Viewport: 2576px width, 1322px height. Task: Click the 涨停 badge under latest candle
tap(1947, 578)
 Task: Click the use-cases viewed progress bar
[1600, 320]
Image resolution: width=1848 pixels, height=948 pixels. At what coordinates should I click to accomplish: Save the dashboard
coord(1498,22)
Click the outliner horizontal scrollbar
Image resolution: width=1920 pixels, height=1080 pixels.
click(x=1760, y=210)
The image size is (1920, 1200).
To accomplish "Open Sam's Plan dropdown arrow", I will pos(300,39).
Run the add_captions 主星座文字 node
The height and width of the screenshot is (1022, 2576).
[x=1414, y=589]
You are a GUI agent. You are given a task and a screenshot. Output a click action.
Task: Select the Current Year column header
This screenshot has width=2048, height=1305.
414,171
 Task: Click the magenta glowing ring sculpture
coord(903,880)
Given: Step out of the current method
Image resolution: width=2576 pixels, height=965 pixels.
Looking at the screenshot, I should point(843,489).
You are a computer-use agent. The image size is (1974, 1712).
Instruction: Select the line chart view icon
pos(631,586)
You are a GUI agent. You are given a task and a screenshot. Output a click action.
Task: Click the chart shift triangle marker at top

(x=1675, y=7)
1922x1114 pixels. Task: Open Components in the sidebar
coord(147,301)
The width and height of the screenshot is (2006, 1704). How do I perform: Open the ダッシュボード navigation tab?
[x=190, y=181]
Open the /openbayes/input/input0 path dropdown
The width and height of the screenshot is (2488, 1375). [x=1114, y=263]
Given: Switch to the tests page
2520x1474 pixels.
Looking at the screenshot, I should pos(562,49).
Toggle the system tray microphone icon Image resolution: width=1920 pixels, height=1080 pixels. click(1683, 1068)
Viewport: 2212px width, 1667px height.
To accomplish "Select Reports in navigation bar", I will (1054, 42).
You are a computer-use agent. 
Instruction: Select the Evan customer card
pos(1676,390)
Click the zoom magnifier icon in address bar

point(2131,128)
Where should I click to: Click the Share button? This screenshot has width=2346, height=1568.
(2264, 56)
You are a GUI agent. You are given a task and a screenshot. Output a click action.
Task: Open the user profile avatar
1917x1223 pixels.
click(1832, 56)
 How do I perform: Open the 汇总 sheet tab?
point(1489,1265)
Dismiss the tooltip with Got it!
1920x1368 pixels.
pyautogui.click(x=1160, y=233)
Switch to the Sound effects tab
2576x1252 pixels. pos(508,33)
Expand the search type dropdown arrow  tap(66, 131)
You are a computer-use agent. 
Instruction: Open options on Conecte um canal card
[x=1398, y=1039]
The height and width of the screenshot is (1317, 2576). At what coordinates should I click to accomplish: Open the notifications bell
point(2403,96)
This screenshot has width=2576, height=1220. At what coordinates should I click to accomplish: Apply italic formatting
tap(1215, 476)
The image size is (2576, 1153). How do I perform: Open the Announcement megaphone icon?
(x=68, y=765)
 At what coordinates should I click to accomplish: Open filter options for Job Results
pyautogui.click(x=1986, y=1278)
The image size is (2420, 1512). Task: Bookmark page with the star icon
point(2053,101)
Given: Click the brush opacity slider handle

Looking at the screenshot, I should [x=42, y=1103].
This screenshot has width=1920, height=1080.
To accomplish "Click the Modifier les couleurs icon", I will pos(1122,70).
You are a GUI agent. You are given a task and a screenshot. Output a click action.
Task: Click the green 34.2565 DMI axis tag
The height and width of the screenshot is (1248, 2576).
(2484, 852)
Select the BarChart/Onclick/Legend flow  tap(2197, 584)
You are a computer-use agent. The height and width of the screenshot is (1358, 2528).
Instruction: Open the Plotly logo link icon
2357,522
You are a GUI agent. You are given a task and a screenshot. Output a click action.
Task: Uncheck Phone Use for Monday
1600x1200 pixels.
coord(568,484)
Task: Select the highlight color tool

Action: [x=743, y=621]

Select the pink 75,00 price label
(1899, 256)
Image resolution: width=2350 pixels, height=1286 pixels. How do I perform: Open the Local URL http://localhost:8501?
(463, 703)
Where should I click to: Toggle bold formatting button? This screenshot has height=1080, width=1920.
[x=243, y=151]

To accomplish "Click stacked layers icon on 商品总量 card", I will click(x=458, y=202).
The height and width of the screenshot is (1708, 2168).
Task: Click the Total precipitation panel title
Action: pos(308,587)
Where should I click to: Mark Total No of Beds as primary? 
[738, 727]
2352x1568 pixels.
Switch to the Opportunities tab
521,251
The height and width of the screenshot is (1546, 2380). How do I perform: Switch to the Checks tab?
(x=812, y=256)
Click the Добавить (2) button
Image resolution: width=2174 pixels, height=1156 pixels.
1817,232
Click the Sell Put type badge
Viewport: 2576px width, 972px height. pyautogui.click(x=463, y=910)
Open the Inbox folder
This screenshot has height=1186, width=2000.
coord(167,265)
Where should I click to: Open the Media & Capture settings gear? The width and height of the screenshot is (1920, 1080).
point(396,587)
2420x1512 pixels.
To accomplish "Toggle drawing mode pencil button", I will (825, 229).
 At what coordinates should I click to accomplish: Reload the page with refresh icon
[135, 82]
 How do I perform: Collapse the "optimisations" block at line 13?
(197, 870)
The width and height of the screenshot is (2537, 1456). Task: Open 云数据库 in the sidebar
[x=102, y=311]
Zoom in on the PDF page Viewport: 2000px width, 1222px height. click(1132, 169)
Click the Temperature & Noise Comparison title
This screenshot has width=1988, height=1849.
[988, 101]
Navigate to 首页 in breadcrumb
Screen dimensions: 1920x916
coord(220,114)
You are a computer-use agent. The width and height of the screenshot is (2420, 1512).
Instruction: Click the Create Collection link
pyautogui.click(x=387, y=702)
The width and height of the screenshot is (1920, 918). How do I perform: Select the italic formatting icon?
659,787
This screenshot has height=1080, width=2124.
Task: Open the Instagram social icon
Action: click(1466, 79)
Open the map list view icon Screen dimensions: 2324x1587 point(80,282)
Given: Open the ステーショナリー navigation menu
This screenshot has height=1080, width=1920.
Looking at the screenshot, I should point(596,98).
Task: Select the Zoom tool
* * *
PROMPT.
Take the listing above and repeat exactly the lines from the one containing "Given: Click the brush opacity slider handle" through the one containing "Click the Добавить (2) button", both included.

THE COMPLETED TASK.
Given: Click the brush opacity slider handle

Looking at the screenshot, I should [x=42, y=1103].
This screenshot has width=1920, height=1080.
To accomplish "Click the Modifier les couleurs icon", I will pos(1122,70).
You are a GUI agent. You are given a task and a screenshot. Output a click action.
Task: Click the green 34.2565 DMI axis tag
The height and width of the screenshot is (1248, 2576).
(2484, 852)
Select the BarChart/Onclick/Legend flow  tap(2197, 584)
You are a computer-use agent. The height and width of the screenshot is (1358, 2528).
Instruction: Open the Plotly logo link icon
2357,522
You are a GUI agent. You are given a task and a screenshot. Output a click action.
Task: Uncheck Phone Use for Monday
1600x1200 pixels.
coord(568,484)
Task: Select the highlight color tool

Action: [x=743, y=621]

Select the pink 75,00 price label
(1899, 256)
Image resolution: width=2350 pixels, height=1286 pixels. How do I perform: Open the Local URL http://localhost:8501?
(463, 703)
Where should I click to: Toggle bold formatting button? This screenshot has height=1080, width=1920.
[x=243, y=151]

To accomplish "Click stacked layers icon on 商品总量 card", I will click(x=458, y=202).
The height and width of the screenshot is (1708, 2168).
Task: Click the Total precipitation panel title
Action: pos(308,587)
Where should I click to: Mark Total No of Beds as primary? 
[738, 727]
2352x1568 pixels.
Switch to the Opportunities tab
521,251
The height and width of the screenshot is (1546, 2380). How do I perform: Switch to the Checks tab?
(x=812, y=256)
Click the Добавить (2) button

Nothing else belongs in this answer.